From: Matthew Wilcox <willy@infradead.org>
To: NeilBrown <neilb@suse.de>
Cc: Andrew Morton <akpm@linux-foundation.org>,
Jeff Layton <jlayton@kernel.org>,
Ilya Dryomov <idryomov@gmail.com>,
Miklos Szeredi <miklos@szeredi.hu>,
Trond Myklebust <trond.myklebust@hammerspace.com>,
Anna Schumaker <anna.schumaker@netapp.com>,
linux-mm@kvack.org, linux-nfs@vger.kernel.org,
linux-fsdevel@vger.kernel.org, ceph-devel@vger.kernel.org,
linux-kernel@vger.kernel.org
Subject: Re: [PATCH 1/3] fuse: remove reliance on bdi congestion
Date: Tue, 1 Feb 2022 02:01:12 +0000 [thread overview]

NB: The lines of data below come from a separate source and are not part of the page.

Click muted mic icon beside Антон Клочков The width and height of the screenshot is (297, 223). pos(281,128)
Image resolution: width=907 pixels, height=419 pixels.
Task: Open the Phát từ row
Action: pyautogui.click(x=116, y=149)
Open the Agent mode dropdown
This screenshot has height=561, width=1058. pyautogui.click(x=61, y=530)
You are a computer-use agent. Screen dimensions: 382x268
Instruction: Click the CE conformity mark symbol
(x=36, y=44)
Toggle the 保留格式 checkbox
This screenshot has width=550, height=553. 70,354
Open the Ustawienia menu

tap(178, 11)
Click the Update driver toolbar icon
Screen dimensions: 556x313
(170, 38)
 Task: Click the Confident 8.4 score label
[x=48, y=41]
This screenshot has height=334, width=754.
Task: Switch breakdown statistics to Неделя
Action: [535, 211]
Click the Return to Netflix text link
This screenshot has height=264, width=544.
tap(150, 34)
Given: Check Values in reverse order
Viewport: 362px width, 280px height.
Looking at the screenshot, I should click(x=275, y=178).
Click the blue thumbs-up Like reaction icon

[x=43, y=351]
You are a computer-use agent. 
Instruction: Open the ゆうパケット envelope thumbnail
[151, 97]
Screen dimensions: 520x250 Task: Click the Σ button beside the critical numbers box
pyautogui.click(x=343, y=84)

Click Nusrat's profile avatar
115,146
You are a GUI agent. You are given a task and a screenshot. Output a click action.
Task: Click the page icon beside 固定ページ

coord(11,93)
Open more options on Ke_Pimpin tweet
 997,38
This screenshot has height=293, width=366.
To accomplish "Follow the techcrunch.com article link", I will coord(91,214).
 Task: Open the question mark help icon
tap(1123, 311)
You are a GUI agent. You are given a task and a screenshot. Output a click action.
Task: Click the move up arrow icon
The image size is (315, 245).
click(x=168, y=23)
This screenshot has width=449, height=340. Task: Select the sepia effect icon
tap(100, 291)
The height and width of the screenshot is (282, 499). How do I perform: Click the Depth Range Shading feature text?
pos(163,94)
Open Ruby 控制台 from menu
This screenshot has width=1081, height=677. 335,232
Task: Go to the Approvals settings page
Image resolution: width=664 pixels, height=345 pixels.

Message-ID: <YfiUaJ59A3px+DqP@casper.infradead.org> (raw)
In-Reply-To: <164367002370.18996.7242801209611375112@noble.neil.brown.name>
On Tue, Feb 01, 2022 at 10:00:23AM +1100, NeilBrown wrote:
> On Tue, 01 Feb 2022, Matthew Wilcox wrote:
> > On Mon, Jan 31, 2022 at 03:47:41PM +1100, NeilBrown wrote:
> > > On Mon, 31 Jan 2022, Matthew Wilcox wrote:
> > > > > +++ b/fs/fuse/file.c
> > > > > @@ -958,6 +958,8 @@ static void fuse_readahead(struct readahead_control *rac)
> > > > >
> > > > > if (fuse_is_bad(inode))
> > > > > return;
> > > > > + if (fc->num_background >= fc->congestion_threshold)
> > > > > + return;
> > > >
> > > > This seems like a bad idea to me. If we don't even start reads on
> > > > readahead pages, they'll get ->readpage called on them one at a time
> > > > and the reading thread will block. It's going to lead to some nasty
> > > > performance problems, exactly when you don't want them. Better to
> > > > queue the reads internally and wait for congestion to ease before
> > > > submitting the read.
> > > >
> > >
> > > Isn't that exactly what happens now? page_cache_async_ra() sees that
> > > inode_read_congested() returns true, so it doesn't start readahead.
> > > ???
> >
> > It's rather different. Imagine the readahead window has expanded to
> > 256kB (64 pages). Today, we see congestion and don't do anything.
> > That means we miss the async readahed opportunity, find a missing
> > page and end up calling into page_cache_sync_ra(), by which time
> > we may or may not be congested.
> >
> > If the inode_read_congested() in page_cache_async_ra() is removed and
> > the patch above is added to replace it, we'll allocate those 64 pages and
> > add them to the page cache. But then we'll return without starting IO.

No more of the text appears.